Weißrußland hat keine echte Wahl: Sieben Oppositionsparteien werden die für Ende Oktober angesetzten Parlamentswahlen boykottieren. Das hat ein "Kongress der demokratischen Kräfte" am vergangenen Sonntag in der Hauptstadt Minsk beschlossen.

Weißrußland hat keine echte Wahl: Sieben Oppositionsparteien werden die für Ende Oktober angesetzten Parlamentswahlen boykottieren. Das hat ein "Kongress der demokratischen Kräfte" am vergangenen Sonntag in der Hauptstadt Minsk beschlossen. Damit hat Anatoli Lebedko, seit April dieses Jahres Vorsitzender der größten Oppositionsformation "Vereinigte Bürgerpartei" (OGP), sein Ziel fast erreicht. Wenn es dem autoritären Präsidenten Alexander Lukaschenko nicht gelinge, die Opposition zu spalten, sei das schon ein großer Erfolg, sagte sein früherer Berater Lebedko im Gespräch mit dem Tagesspiegel. Denn die bevorstehenden Wahlen würden weder frei noch fair sein.

Seit Ende 1996 wird Lukaschenko als weißrussisches Staatsoberhaupt international nicht mehr anerkannt. Damals löste er das im Vorjahr gewählte Parlament auf und ersetzte es durch eine Versammlung seiner Gefolgsleute. Gleichzeitig ließ er in einer umstrittenen Volksabstimmung seine Amtszeit verlängern und die Verfassung ändern. Seitdem regiert Lukaschenko mit diktatorischen Vollmachten. Aus Protest trat der damalige Premierminister Michail Tschigir von seinem Amt zurück: Er wurde im Mai dieses Jahres wegen angeblicher Veruntreuung von Staatsgeldern zu drei Jahren Haft auf Bewährung verurteilt.

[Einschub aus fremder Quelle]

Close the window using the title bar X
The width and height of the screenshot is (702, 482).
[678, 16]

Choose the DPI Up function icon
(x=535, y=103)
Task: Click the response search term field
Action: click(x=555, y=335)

Solche Repressalien müßten endlich aufhören, fordert Oppositionsführer Lebedko. Auch das Schicksal des Vize-Vorsitzenden des aufgelösten Parlaments, Viktor Gontschar, und des Ex-Innenministers Juri Sacharenko, die im vergangenen Herbst spurlos verschwanden, solle endlich aufgeklärt werden. "Lukaschenko verletzt die Verfassung, obwohl er sie selbst 1996 per Referendum durchgesetzt hat", wirft Lebedko ihm vor. Weder Versammlungs- noch Meinungsfreiheit würden respektiert. Doch der freie Zugang der Opposition zu den Massenmedien sowie ein Ende der Einschüchterungsversuche sind zwei der Bedingungen, von denen die Organisation für Sicherheit und Zusammenarbeit in Europa (OSZE) die Entsendung internationaler Beobachter zu den Wahlen im Oktober abhängig macht.

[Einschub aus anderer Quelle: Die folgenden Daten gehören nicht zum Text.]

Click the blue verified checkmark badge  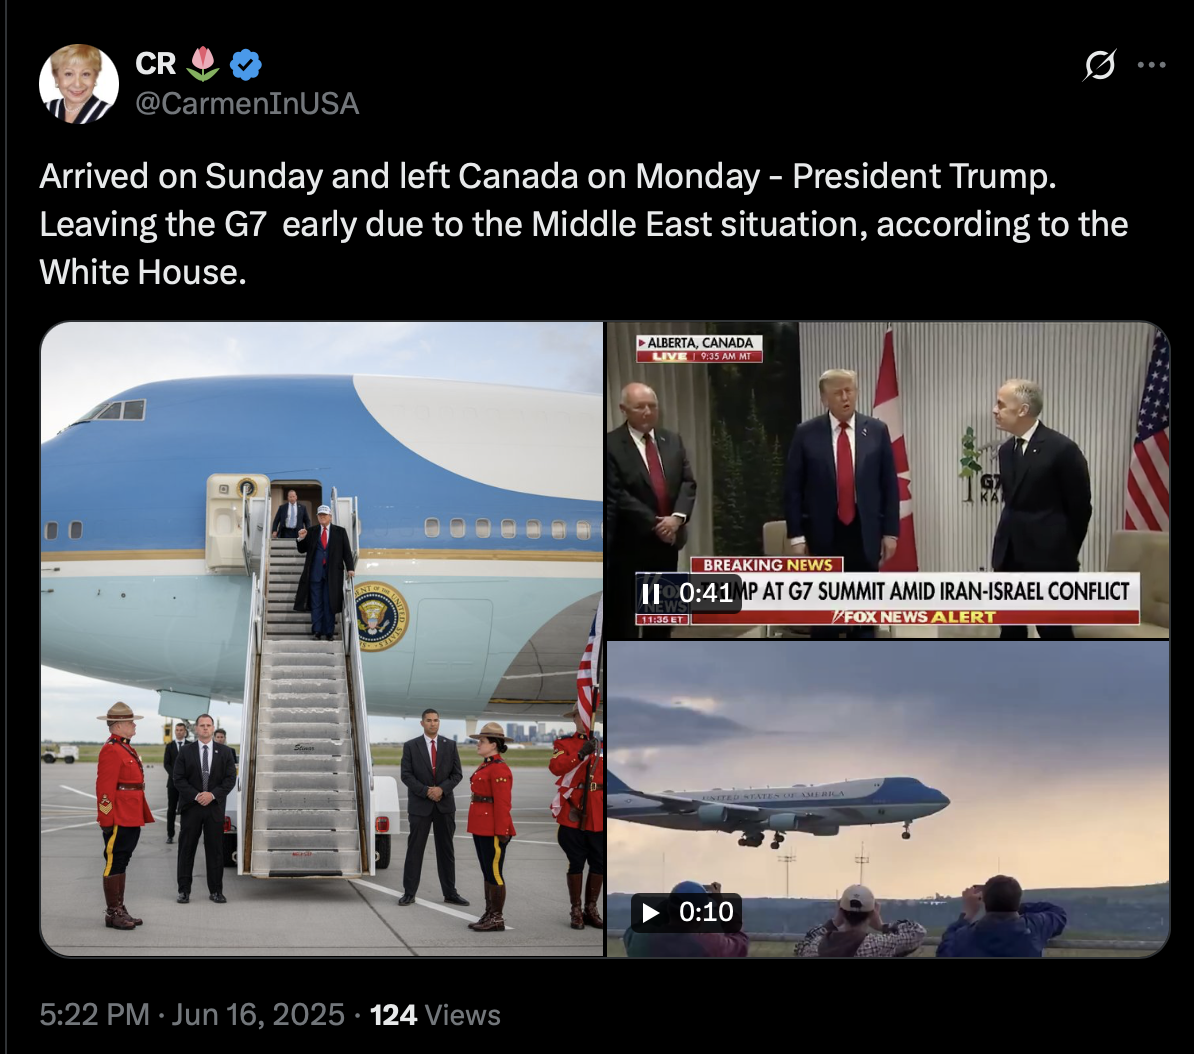tap(245, 65)
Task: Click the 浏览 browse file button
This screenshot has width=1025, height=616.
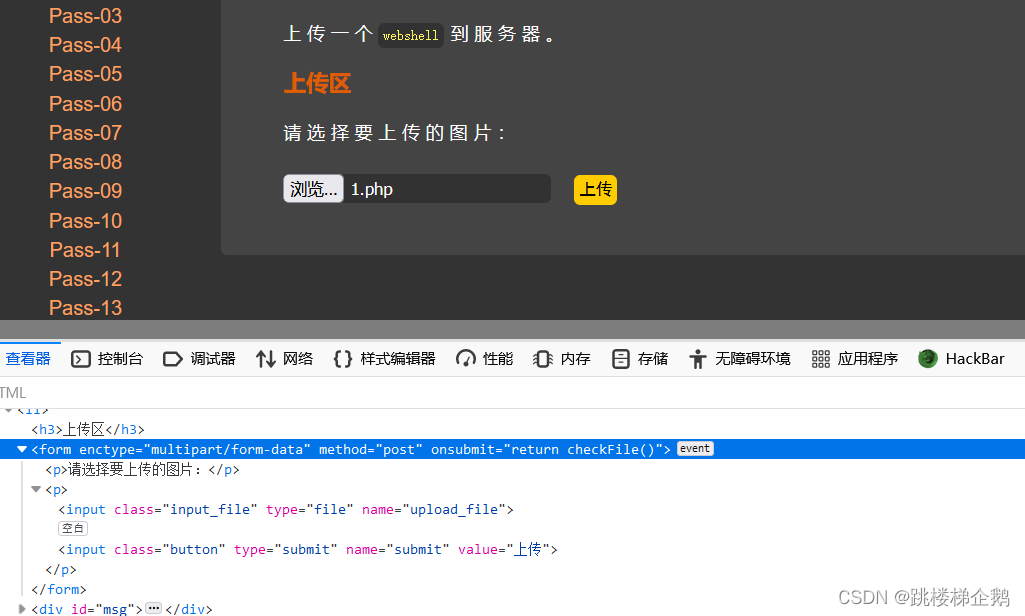Action: click(x=313, y=189)
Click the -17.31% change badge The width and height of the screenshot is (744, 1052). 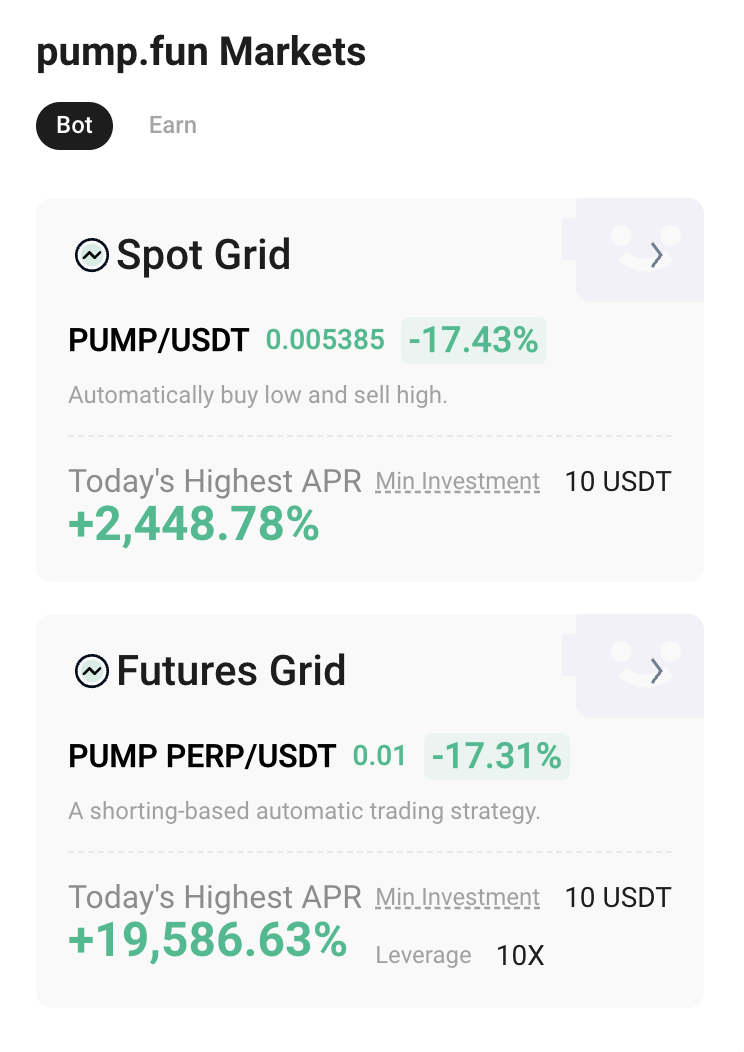[496, 756]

Die Stellung Lukaschenkos werde jedoch nach und nach schwächer. Russland, die wichtigste internationale Stütze, sei seit dem Amtsantritt Wladimir Putins nicht länger bereit, durch die russisch-weißrussische Zollunion und unbezahlte Öl- und Gaslieferungen Lukaschenkos Regime mitzufinanzieren, mutmaßt Lebedko. Zudem verschlechtere sich die ökonomische Lage zusehends.

Für die Mitte 2001 anstehenden Präsidentschaftswahlen rechnet sich Lebedko daher gute Chancen aus. Lukaschenko falle bei Umfragen in der Wählergunst zurück - von 30 Prozent im April 1999 auf 15 Prozent in diesem Frühjahr. Zugleich wolle in der Hauptstadt ein Drittel der Wähler für einen Kandidaten der Opposition stimmen. In der Provinz gebe das zwar nur ein Sechstel offen zu, doch die Zahl heimlicher Sympathisanten liege viel höher, behauptet Lebedko. Deswegen müsse die Opposition unbedingt geschlossen auftreten und einen einzigen Herausforderer präsentieren. Beim aktuellen Kräfteverhältnis innerhalb der Opposition kann das nur er selbst sein.

Der 39-jährige Jurist, der vor drei Monaten den farblosen Ex-Nationalbankchef Stanislaw Bogdankjewitsch an der OGP-Spitze ablöste, wirkt als einziger weißrussischer Politiker so vital und energisch wie der 44-jährige Lukaschenko. Um den ehemaligen Kolchosen-Direktor von der Macht zu vertreiben, hat sich Lebedko eine raffinierte Kombination ausgedacht: Eine Wahl aussetzen, um die nächste zu gewinnen.